Change is only accelerating
As Microsoft CEO Satya Nadella put it, the world experienced two years of digital transformation in two months.
This pace is set to continue. In a recent survey, 58% of operations leaders reported that accelerating digital transformation was a top priority.
But this acceleration brings new challenges, and it isn’t just about tech. Navigating the dynamic landscape requires equal attention to the cultural and technological dimensions of transformation.
Manufacturing can support remote work
Remote work has been one of the big stories of the pandemic.
And if you asked the industry a year ago, I’m positive only a few would have believed that manufacturing could support remote work.

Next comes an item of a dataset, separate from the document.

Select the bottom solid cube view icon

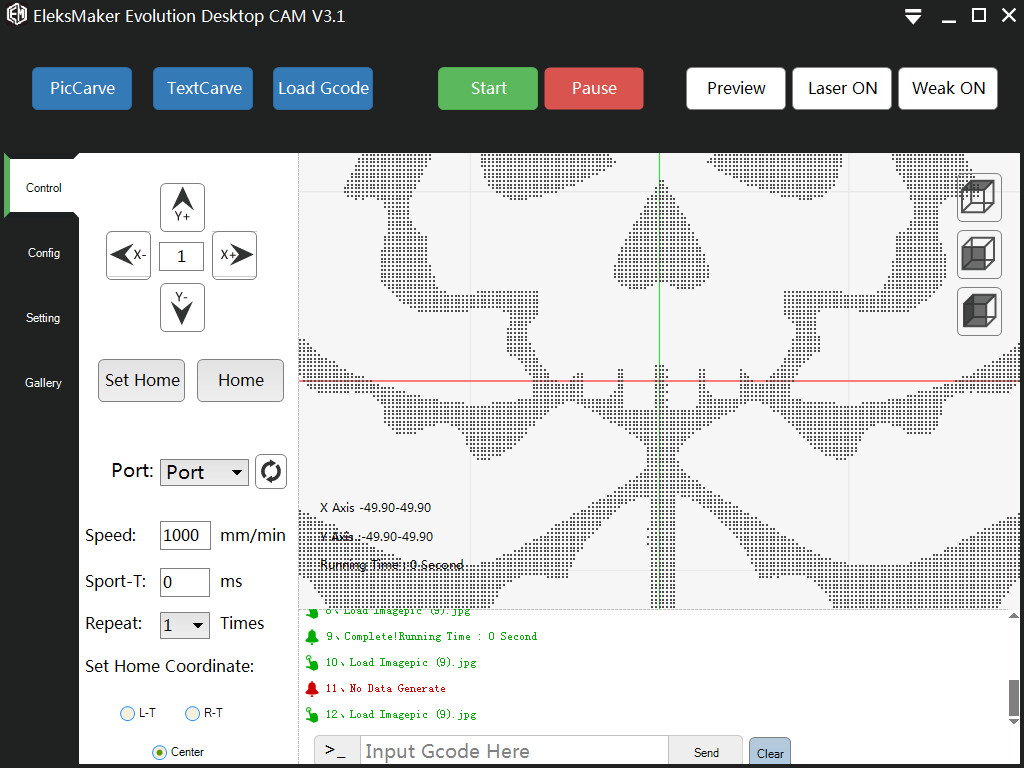979,311
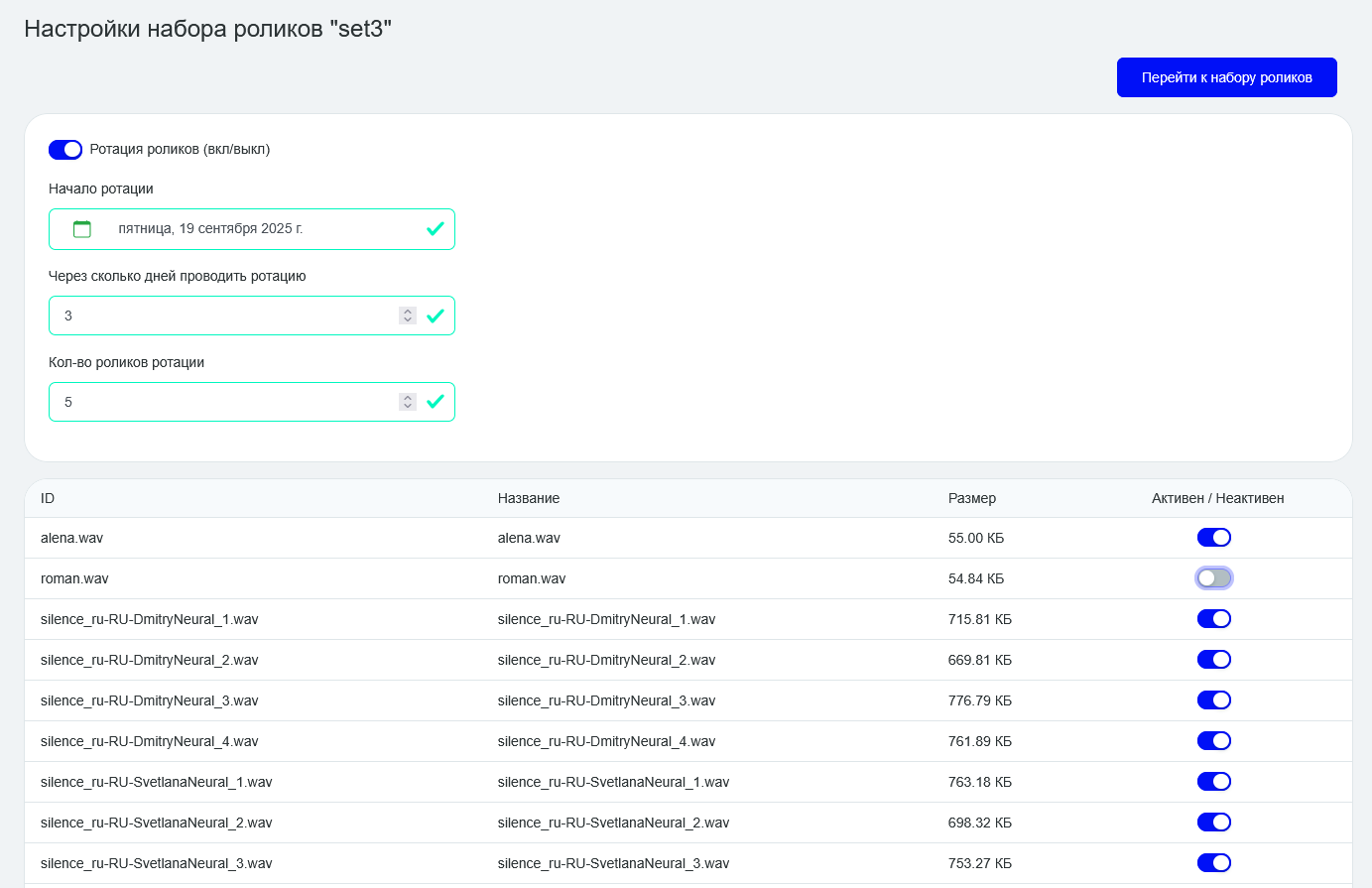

Nevertheless, manufacturing has adapted to a remote world.
Dave Margetts of FactoryTalk expressed a characteristic thrill at the prospect of an increase in remote work. “We’ve learned we can deliver even complex projects entirely remotely. Gone are the days of endless flying around the world supporting manufacturing IT implementations!”
Audra Kirkland of Terex found that moving to remote provided an opportunity to update their training processes. “We normally have peer training,” Kirkland started. “We’re moving through a guided work approach where we’re having people learn on the job as they’re doing the work, but through a guided process without a human having to be right next to them. It’s been eye-opening how we can use technology in order to limit exposure in the future now that we know what the future may hold.”
For 2021? Focus on work
While it’s important to keep thinking about the future of work, 2020 showed us that we need to look closely at how manufacturers are working now.
2020 augured fundamental changes in how manufacturers work, where they work and working methodologies. And these changes aren’t going to slow any time soon.